YOUR GOAL |
Transcribe, starting at the line with "Image resolution: width=750" and ending at the line with "The height and width of the screenshot is (1086, 1206).", every line of the material below exactly, but leave out the pictures and anything outside that span.

EXERCISE DATA |
==*==
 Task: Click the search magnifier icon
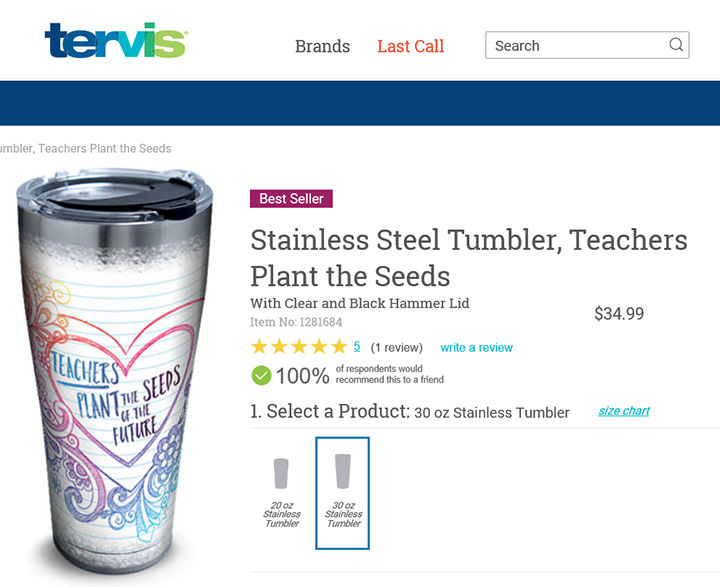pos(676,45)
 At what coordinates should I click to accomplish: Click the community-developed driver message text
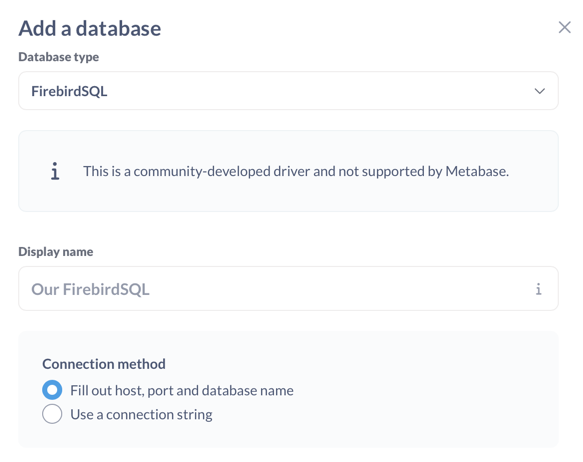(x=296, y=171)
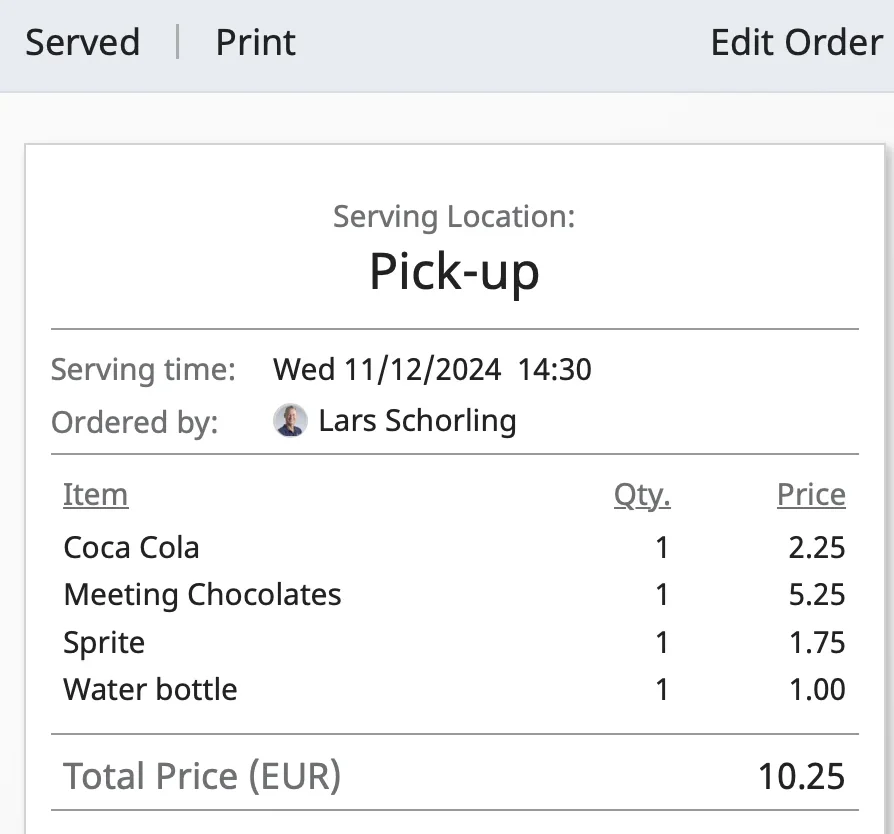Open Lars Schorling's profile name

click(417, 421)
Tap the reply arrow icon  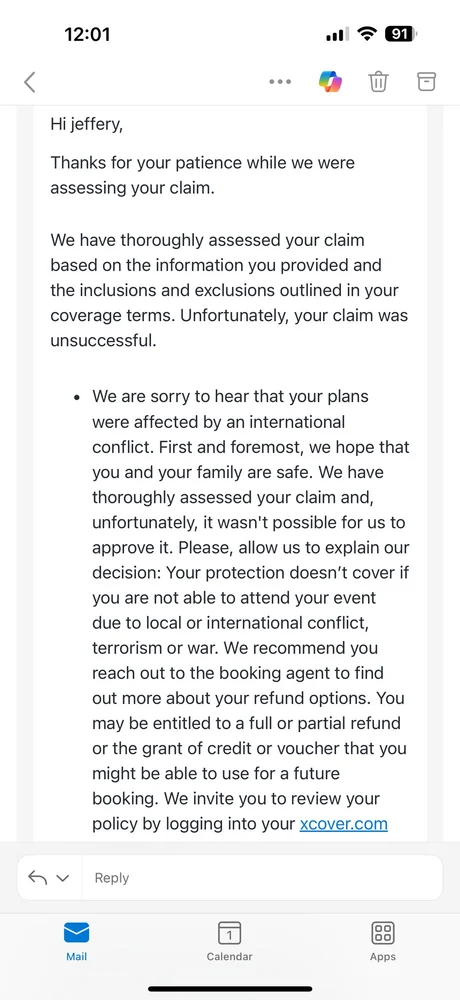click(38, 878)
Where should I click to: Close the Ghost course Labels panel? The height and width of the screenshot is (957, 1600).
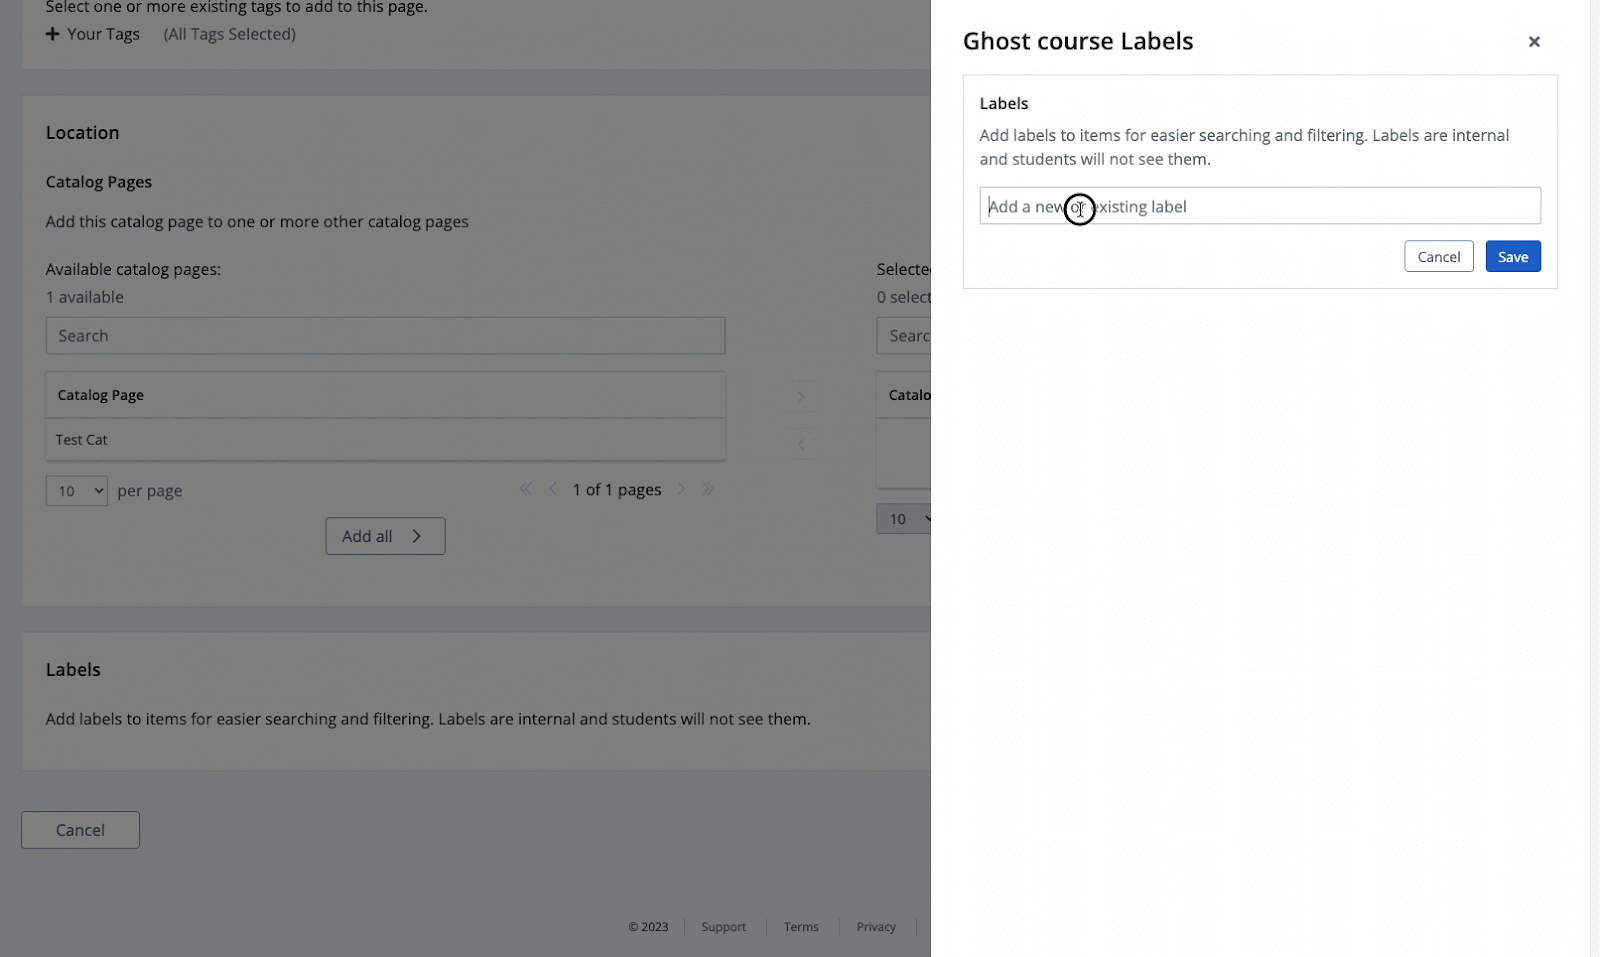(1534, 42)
==*==
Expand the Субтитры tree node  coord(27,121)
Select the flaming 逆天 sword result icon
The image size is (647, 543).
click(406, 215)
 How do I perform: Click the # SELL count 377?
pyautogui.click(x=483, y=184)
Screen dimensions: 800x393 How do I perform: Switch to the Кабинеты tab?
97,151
==*==
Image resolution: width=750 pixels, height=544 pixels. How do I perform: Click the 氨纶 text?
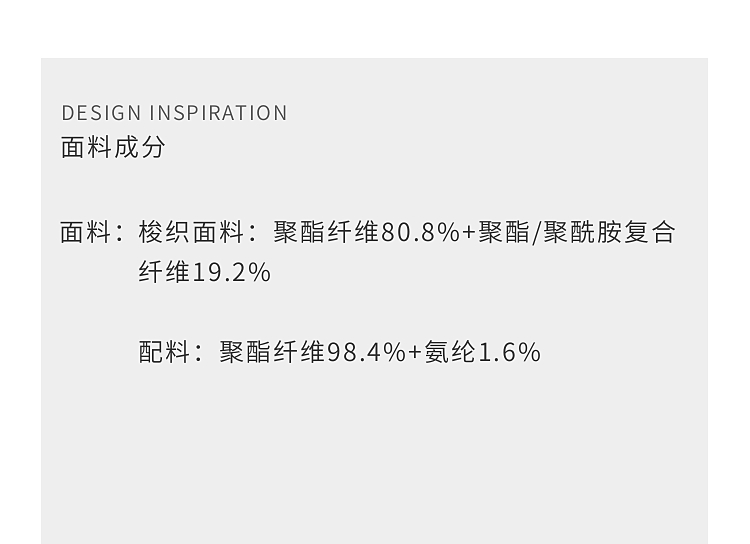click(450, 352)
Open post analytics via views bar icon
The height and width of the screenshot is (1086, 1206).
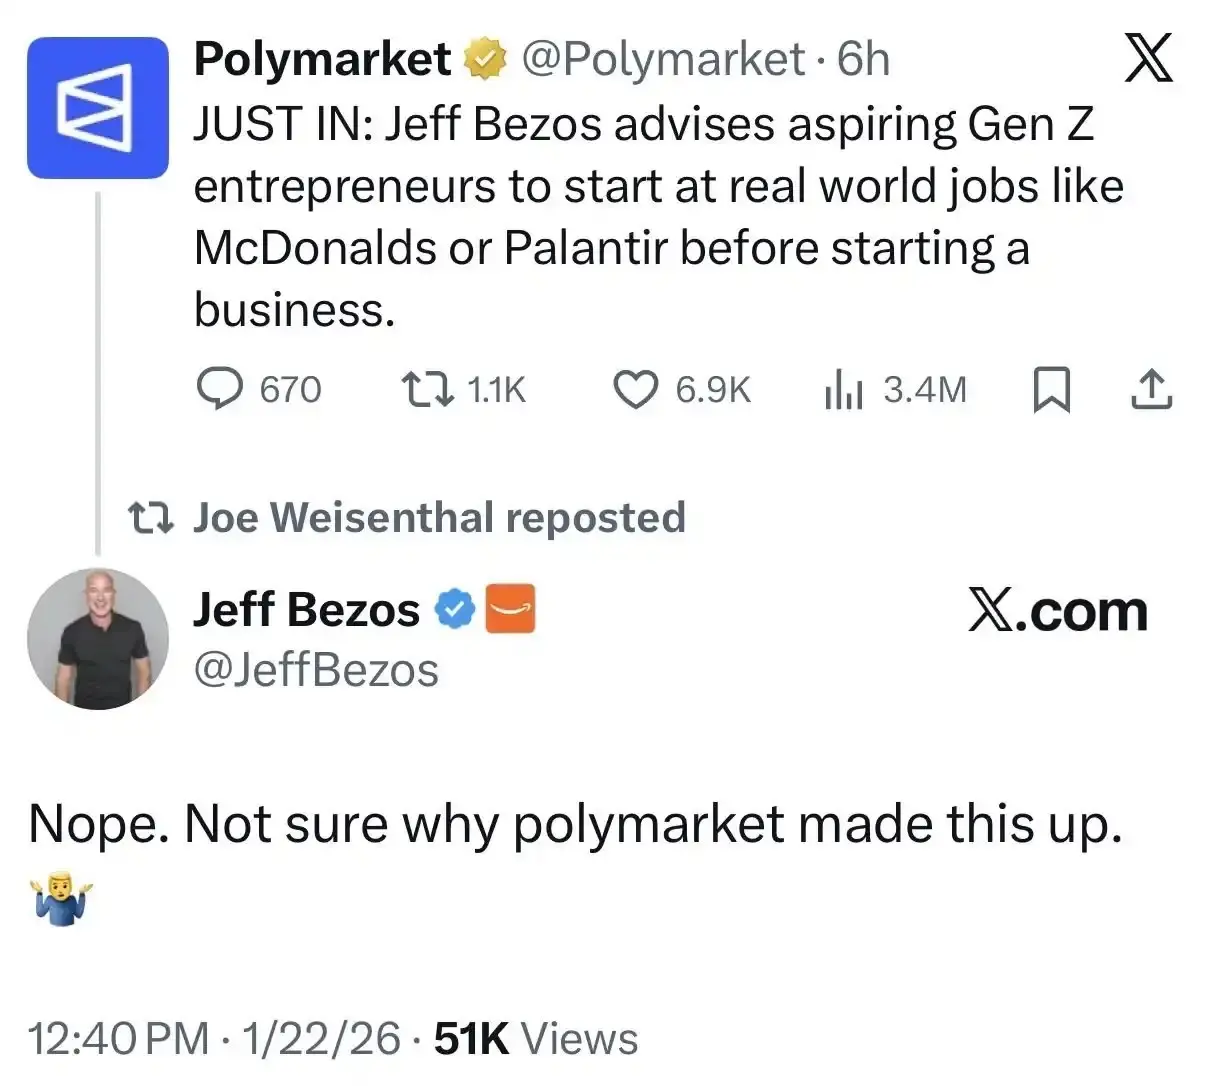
==*==
EXERCISE RESPONSE |
Image resolution: width=750 pixels, height=544 pixels. How do I perform: Click the 氨纶 text?
click(450, 352)
Open post analytics via views bar icon
The height and width of the screenshot is (1086, 1206).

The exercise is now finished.